[llvm-dev] RFC: alloca -- specify address space for allocation

Swaroop Sridhar via llvm-dev llvm-dev at lists.llvm.org
Thu Aug 27 14:04:16 PDT 2015


Inline.

From: Philip Reames [mailto:listmail at philipreames.com] 
Sent: Thursday, August 27, 2015 1:27 PM
To: Chandler Carruth <chandlerc at google.com>; Swaroop Sridhar <Swaroop.Sridhar at microsoft.com>; llvm-dev <llvm-dev at lists.llvm.org>; Sanjoy Das <sanjoy at playingwithpointers.com>
Subject: Re: [llvm-dev] RFC: alloca -- specify address space for allocation
 
>- Can I promote such a location to an SSA register?
>- What does it mean to collect a stack location?
>- Can I merge stack allocations that are GC pointers? Can I re-use them? What semantics do I get?
-> Do GC pointers to stack locations have any different aliasing properties?
>- When the optimizer needs to create a new stack allocation, what address space should it be in?

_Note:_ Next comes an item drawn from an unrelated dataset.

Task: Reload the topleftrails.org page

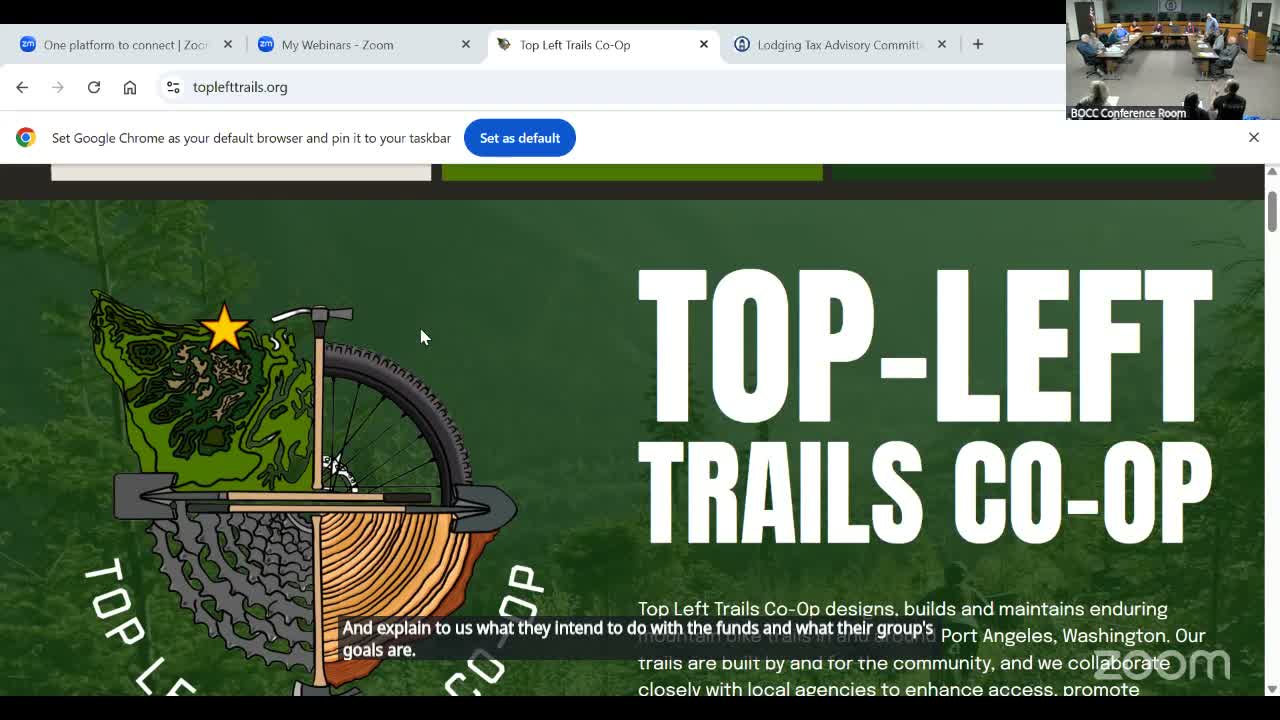Action: tap(94, 87)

> For the proposed solution, what I think Swaroop is going for is simply having a mechanism to distinguish some allocas from others without otherwise effecting code generation.  They are still stack based objects; they don't escape unless unused at a safepoint; they're not relocated.  They may contain pointers  to objects which do need to be relocated, so we need to have a mechanism to track them.  In particular, it would be perfectly legal to promote to SSA since the interior pointers would become addrspace(1) SSA values and be handled correctly by the relocation logic.
> I can't answer the merging question above.  There are entirely sane semantics which could be assigned to stack allocation merging, but I'm not sure what expectations the CLR GCs have.  
> Swaroop - If I've misstated anything above, please correct me.  

Yes, the semantics of alloca with a non-zero address-space specification should behave similar to the regular alloca, followed by a cast of the pointer to that address-space.
The intention is to use the address-space region annotation to add to the type specification. Apart from this, stack layout should not be affected.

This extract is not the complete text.